The meeting itself was a bust; Goldstone’s contact had a lot more information on Russian adoptions than opposition research on the Clintons. But the fact that the meeting happened at all was a scandal. Russiagate obsessives looking for info on who exactly this Rob Goldstone guy was soon found photos on social media of the publicist exhibiting a penchant for zany headgear: a pirate hat, a Carmen Miranda-style fruit basket, a crown . . . .

 

“I have a serious question,” “Daily Show” host Trevor Noah said in a segment about Goldstone.”Does the Trump family know anybody normal? Because everyone around them is a cartoon.”

 

Goldstone said he still gets recognized, and often hassled, in public. Public-relations jobs have dried up as quickly as potential clients can Google his name. (Where’s Fraud Guarantee when you need it?) Still, it’s not been all bad.
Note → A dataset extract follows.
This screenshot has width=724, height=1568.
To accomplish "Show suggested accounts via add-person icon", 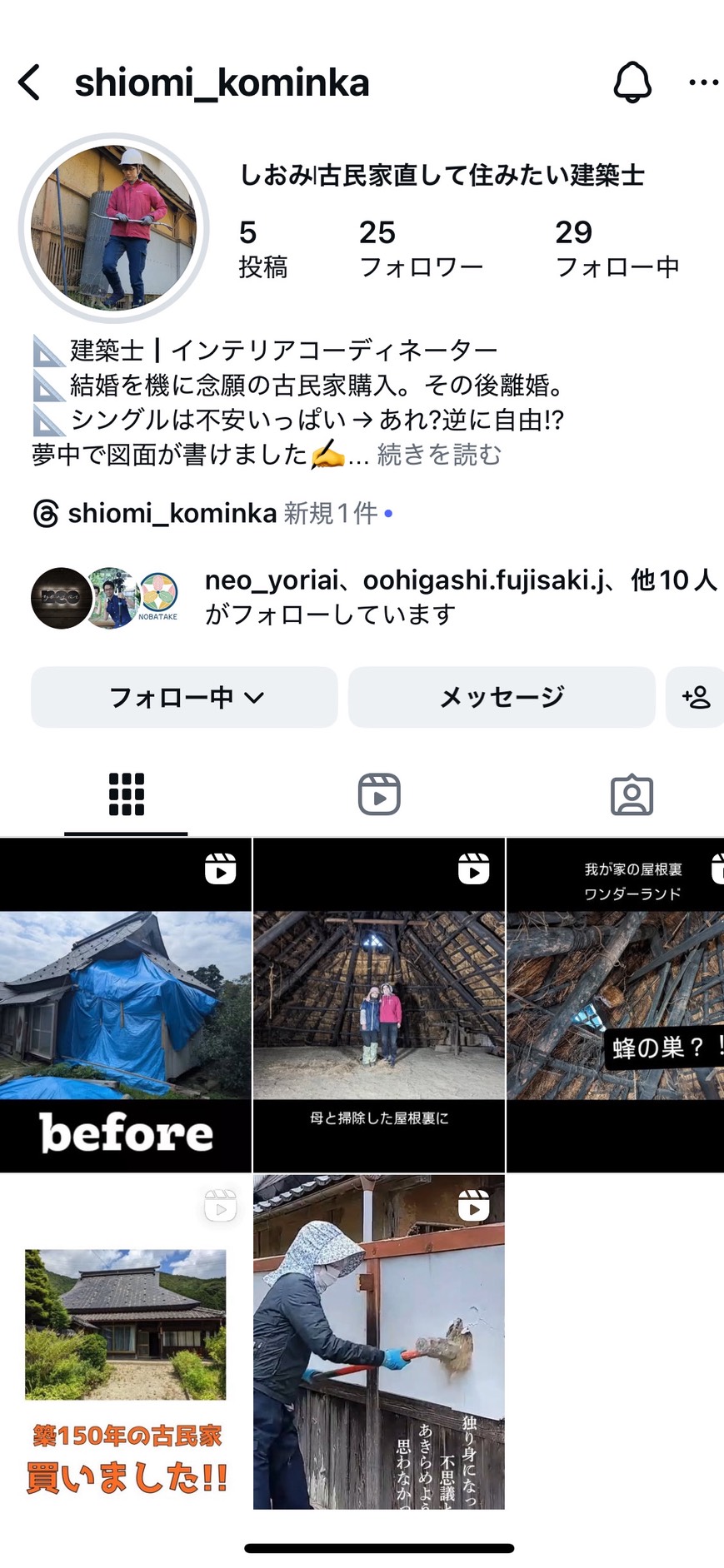I will tap(696, 697).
He finally had material to write that book he’s always wanted (about how one email “Trumped” his life), and while he’s never been a particularly political person — he said his political views are more Bernie Sanders than Trump — he gets booked regularly on British radio as an expert on American politics.

 

He regrets the email to Don Jr., he said. And, like many of us, he’s just trying to hold on to the person he was before he got wrapped up in the Trump Show.

 

“I still wear silly hats,” he said. “I was so imprisoned in my own life for a few years. It gives me a sense of freedom to say I don’t care what you say about me, I’m going to wear this laurel leaf, or this crown of jewels, or this witch’s hat. It was always supposed to be just for my friends. It was never supposed to be for millions of people.”

 

Manuel Roig-Franzia contributed reporting.